Metadata Augmentation

Info

Current version: 0.1.0

Project: Metadata augmentation

Functionality

In this component scripting / NLP / LLM are used on a metadata record to augment metadata statements about the resource. Augmentations are stored on a dedicated augmentation table, indicating the process which produced it.

metadata-uri metadata-element source value proces date
https://geo.fi/data/ee44-aa22-33 spatial-scope 16.7,62.2,18,81.5 https://inspire.ec.europa.eu/metadata-codelist/SpatialScope/national spatial-scope-analyser 2024-07-04
https://geo.fi/data/abc1-ba27-67 soil-thread This dataset is used to evaluate Soil Compaction in Nuohous Sundström http://aims.fao.org/aos/agrovoc/c_7163 keyword-analyser 2024-06-28

For the first SoilWise prototype, the functionality of the Metadata Augmentation component comprises:

Automatic metadata generation

To generate metadata (data set and service metadata), activate the corresponding button(s) when setting up the theme for the transformation process. The steps are described here

Translation module

Many records arrive in a local language, SWR translates the main properties for the record: title and abstract into English, to offer a single language user experience. The translations are used in filtering and display of records.

The translation module builds on the EU translation service (API documentation at https://language-tools.ec.europa.eu/). Translations are stored in a database for reuse by the SWR. The EU translation returns asynchronous responses to translation requests, this means that translations may not yet be available after initial load of new data. A callback operation populates the database, from that moment a translation is available to SWR. The translation service uses 2-letter language codes, it means a translation from a 3-letter iso code (as used in for example iso19139:2007) to 2-letter code is required. The EU translation service has a limited set of translations from a certain to alternative language available, else returns an error.

Initial translation is triggered by a running harvester. The translations will then be available once the record is ingested to the triplestore and catalogue database in a followup step of the harvester.

Foreseen functionality

In the next iterations, Metadata augmentation component is foreseen to include the following additional functions:

Keyword matcher

Keywords are an important mechanism to filter and cluster records. But similar keywords need to be equal to be able to match them.
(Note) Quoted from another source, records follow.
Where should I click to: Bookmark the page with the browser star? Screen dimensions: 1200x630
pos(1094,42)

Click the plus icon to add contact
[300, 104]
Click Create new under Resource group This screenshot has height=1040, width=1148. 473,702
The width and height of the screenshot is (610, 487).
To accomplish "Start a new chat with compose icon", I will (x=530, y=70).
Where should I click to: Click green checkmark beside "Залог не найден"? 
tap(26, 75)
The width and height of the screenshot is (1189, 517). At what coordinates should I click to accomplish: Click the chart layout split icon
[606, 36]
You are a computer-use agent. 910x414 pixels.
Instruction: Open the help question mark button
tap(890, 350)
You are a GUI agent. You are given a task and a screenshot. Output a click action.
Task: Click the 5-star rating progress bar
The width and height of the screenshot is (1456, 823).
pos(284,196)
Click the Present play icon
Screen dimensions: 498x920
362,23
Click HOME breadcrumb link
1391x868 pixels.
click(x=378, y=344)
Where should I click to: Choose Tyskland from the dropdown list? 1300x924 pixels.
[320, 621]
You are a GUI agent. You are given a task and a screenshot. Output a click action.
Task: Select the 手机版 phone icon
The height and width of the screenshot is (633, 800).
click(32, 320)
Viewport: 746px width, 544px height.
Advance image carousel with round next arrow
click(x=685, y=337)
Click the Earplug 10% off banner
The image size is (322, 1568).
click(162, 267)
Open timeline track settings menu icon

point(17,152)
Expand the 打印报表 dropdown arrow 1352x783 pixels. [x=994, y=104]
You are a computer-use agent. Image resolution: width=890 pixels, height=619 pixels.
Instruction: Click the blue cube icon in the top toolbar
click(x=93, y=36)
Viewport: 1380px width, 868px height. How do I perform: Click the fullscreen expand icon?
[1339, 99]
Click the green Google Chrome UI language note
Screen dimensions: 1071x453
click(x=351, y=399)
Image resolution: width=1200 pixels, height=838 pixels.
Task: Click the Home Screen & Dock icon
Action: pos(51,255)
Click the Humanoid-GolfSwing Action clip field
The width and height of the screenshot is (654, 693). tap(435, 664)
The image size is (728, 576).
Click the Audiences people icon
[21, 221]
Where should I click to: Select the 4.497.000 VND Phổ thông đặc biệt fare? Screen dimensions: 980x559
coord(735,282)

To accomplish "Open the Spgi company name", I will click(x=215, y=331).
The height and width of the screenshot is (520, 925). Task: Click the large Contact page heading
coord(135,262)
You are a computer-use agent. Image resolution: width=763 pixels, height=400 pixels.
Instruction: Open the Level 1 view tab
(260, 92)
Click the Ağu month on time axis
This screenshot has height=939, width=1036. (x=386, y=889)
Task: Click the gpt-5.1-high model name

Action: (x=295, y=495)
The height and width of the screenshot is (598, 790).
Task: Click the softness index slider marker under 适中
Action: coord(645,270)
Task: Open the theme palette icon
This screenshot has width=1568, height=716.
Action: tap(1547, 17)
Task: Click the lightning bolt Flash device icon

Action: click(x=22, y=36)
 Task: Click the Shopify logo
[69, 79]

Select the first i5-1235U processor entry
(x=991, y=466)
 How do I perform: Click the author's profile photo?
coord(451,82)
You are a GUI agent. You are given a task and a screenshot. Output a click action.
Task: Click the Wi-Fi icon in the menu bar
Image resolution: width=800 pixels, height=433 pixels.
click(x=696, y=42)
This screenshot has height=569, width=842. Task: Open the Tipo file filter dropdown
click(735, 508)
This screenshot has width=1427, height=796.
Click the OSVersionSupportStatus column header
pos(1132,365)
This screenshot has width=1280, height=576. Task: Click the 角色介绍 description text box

This module evaluates keywords of existing records to make them equal in case of high similarity.

Analyses existing keywords on a metadata record. Two cases can be identified:

  • If a keyword, having a skos identifier, has a closeMatch or sameAs relation to a prefered keyword, the prefered keyword is used.
  • If an existing keyword, without skos identifier, matches a prefered keyword by (translated) string or synonym, then append the matched keyword (including skos identifier). Consider the risk of false positives.

To facilitate this use case the SWR contains a knowledge graph of prefered keywords in the soil domain with relations to alternative keywords, such as agrovoc, gemet, dpedia, iso. This knowledge graph is maintained at https://github.com/soilwise-he/soil-health-knowledge-graph. Agrovoc is multilingual, facilitating the translation case.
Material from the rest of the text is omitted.